In other situations, epilepsy is treated with medication and brain surgeries. However, these options do not work for everyone and their seizures cannot be controlled.
The result of this happening means that the person can have hundreds of seizures in one day because there is no available help to control their seizures.
There are certain things you should not do if you witness someone having a seizure. It is very important not to hold someone down, put something in their mouth or hold their tongue.
When someone is having a seizure, they lose all control of their body and can hurt you while they are convulsing. You shouldn’t hold their tongue because it is physically impossible for someone to swallow their tongue and it could harm not only the person experiencing the seizure, but you as well.

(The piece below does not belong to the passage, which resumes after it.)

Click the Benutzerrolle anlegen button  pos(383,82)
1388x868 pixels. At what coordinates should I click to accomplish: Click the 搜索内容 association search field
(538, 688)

Even though epilepsy may not seem like a very dangerous disease, you should still take it very seriously because it is in fact dangerous. Between 22,000 and 40,000 emergency calls about prolonged seizures end in death.
SUDEP, Sudden Unexpected Death in Epilepsy, is also a rare, but still major concern for people as well.
Here are some important steps to take if you ever experience someone having a seizure. Make sure to remain calm and call 911. After summoning medical help, remove all objects away from the person and place something soft under their head such as a pillow, jacket, or backpack. While you are waiting for help to arrive, make sure to time the seizure and talk to the person experiencing the seizure until they become aware of their surroundings.
I encourage you to learn more about epilepsy and show your support for all those suffering and all those who have passed because of this frightening disease. If you would like to learn more about epilepsy, please visit www.epilepsy.com.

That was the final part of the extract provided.